7. How can society make it safer for clients, who know they are sexually attracted to children, to come forward and ask for therapeutic help never to act on that attraction?
- Where a known child is at an actual, current risk, counsellors have an ethical duty to take action.
- But where a counsellor is working with a client who poses no actual risk, but who has ‘worrying thoughts’ – perhaps of being sexually attracted to children – it is important to have a ‘proprotionate response’
- The counsellor should not over react. Nor under react.
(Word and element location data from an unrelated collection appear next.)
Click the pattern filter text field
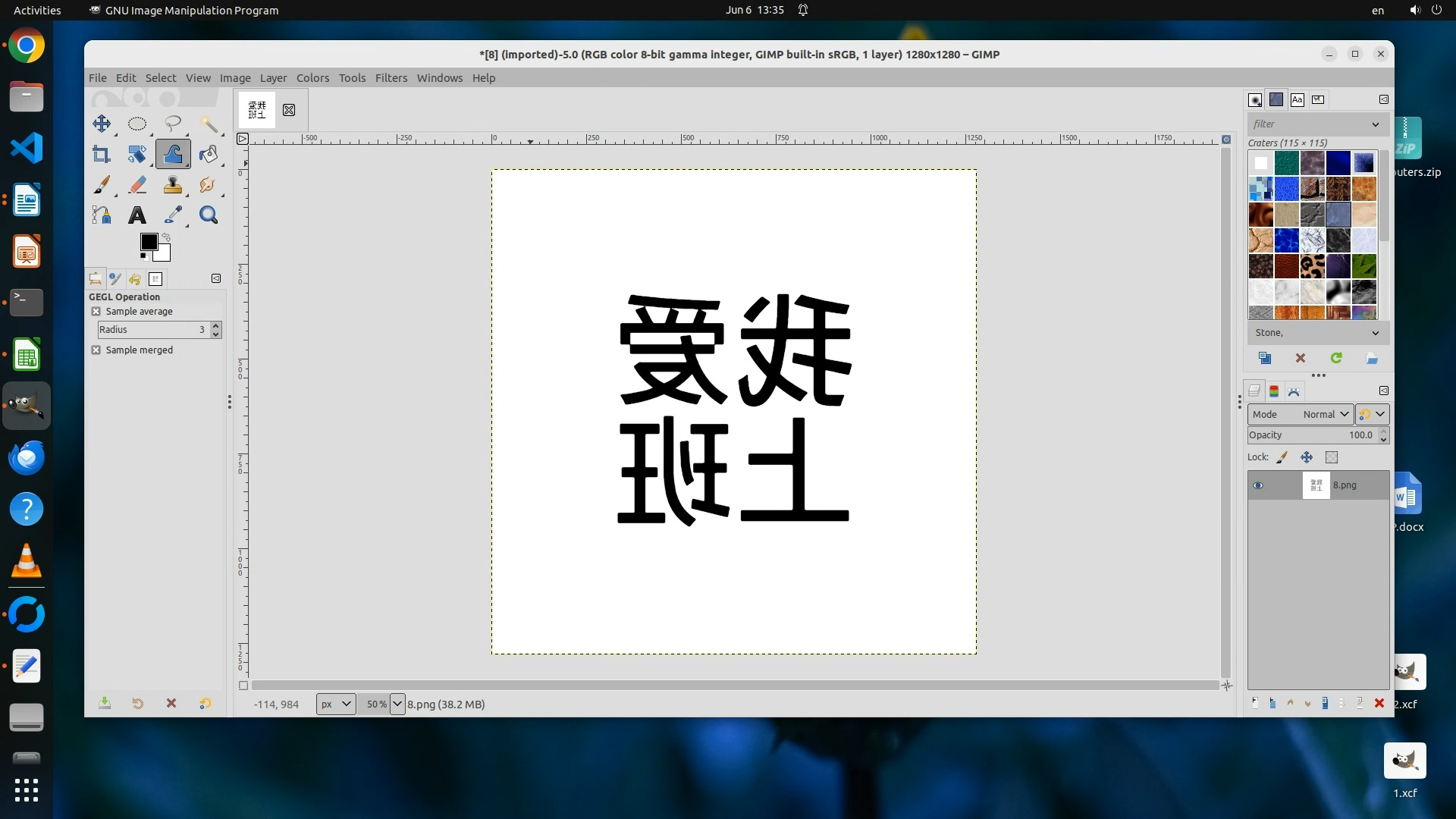 pyautogui.click(x=1308, y=124)
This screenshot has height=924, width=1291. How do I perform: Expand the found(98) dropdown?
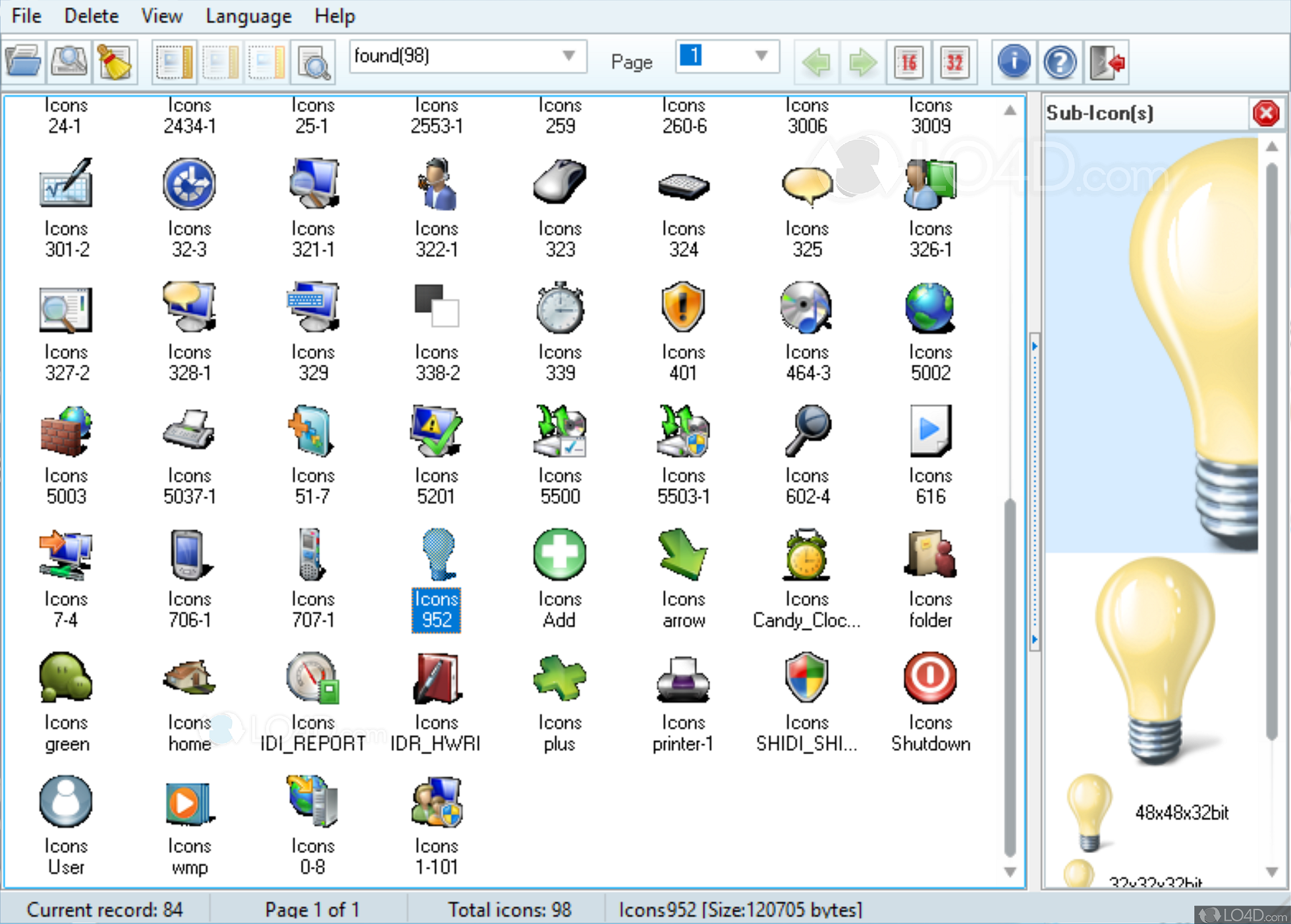tap(568, 56)
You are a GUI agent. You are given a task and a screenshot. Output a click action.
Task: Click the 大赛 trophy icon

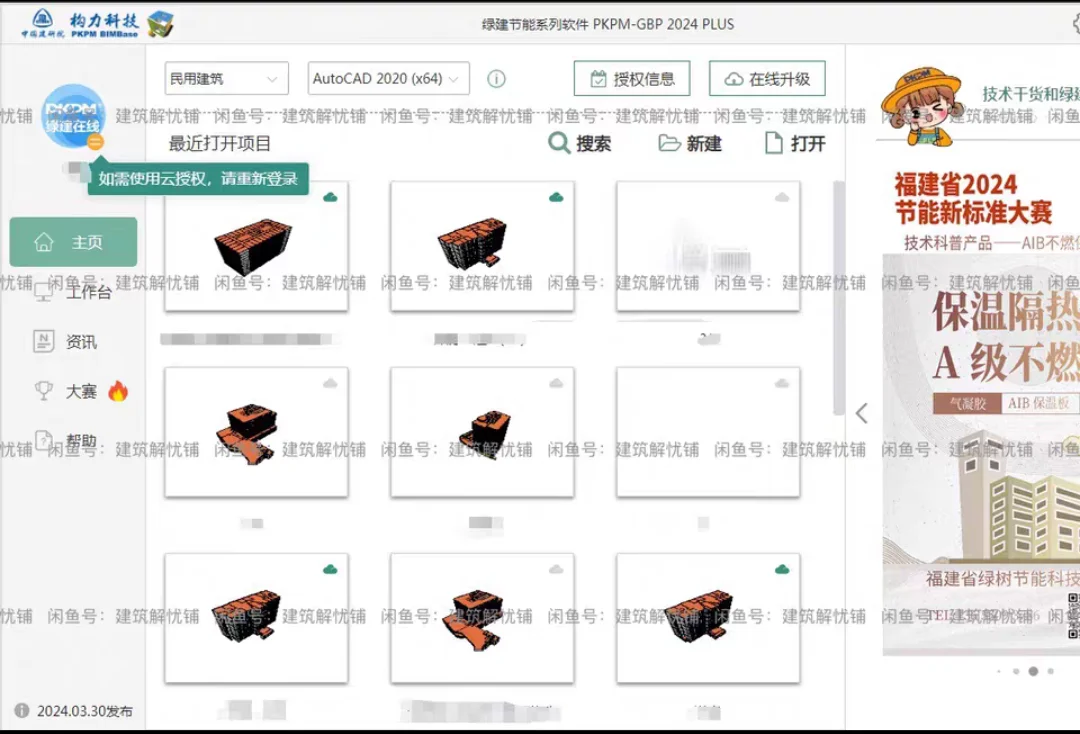[43, 390]
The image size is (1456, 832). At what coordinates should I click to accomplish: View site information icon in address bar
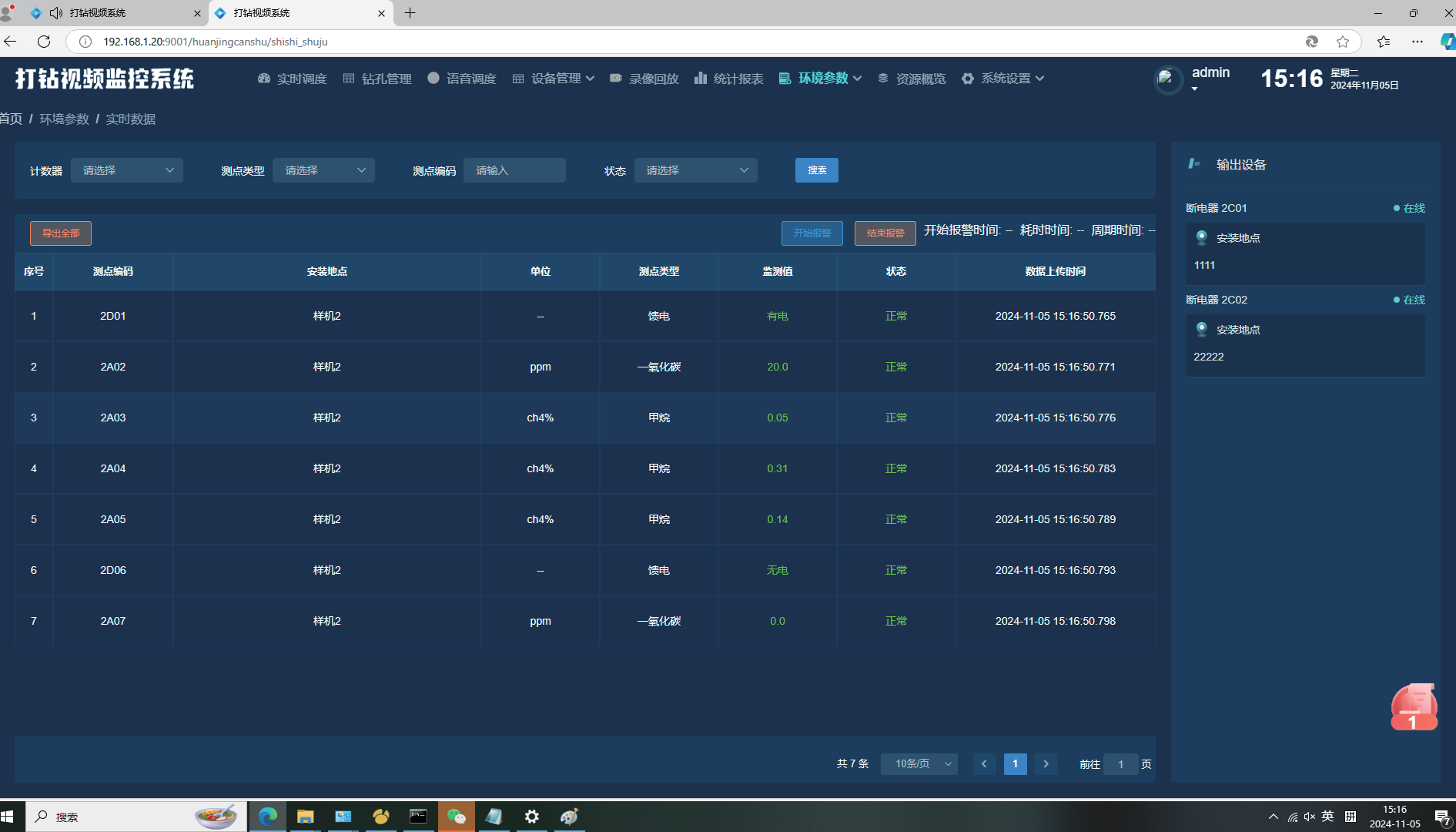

But the counsellor should make a realistic evaluation of the risk involved and have a proportionate response to the risk
- NB There is no one in the UK who is considered ‘no risk’. For example, the counsellor, if undergoing a ‘risk assessment’ would be likely to be considered a ‘low risk’.
- In Germany it is illegal for a counsellor to break confidentiality and report a client, even if they are sexually attracted to children. The German government has decided that this makes their society safer. It allows everyone who has sexually inappropriate behaviour to come forward and ask for therapeutic help, knowing that they will not be reported under any circumstances.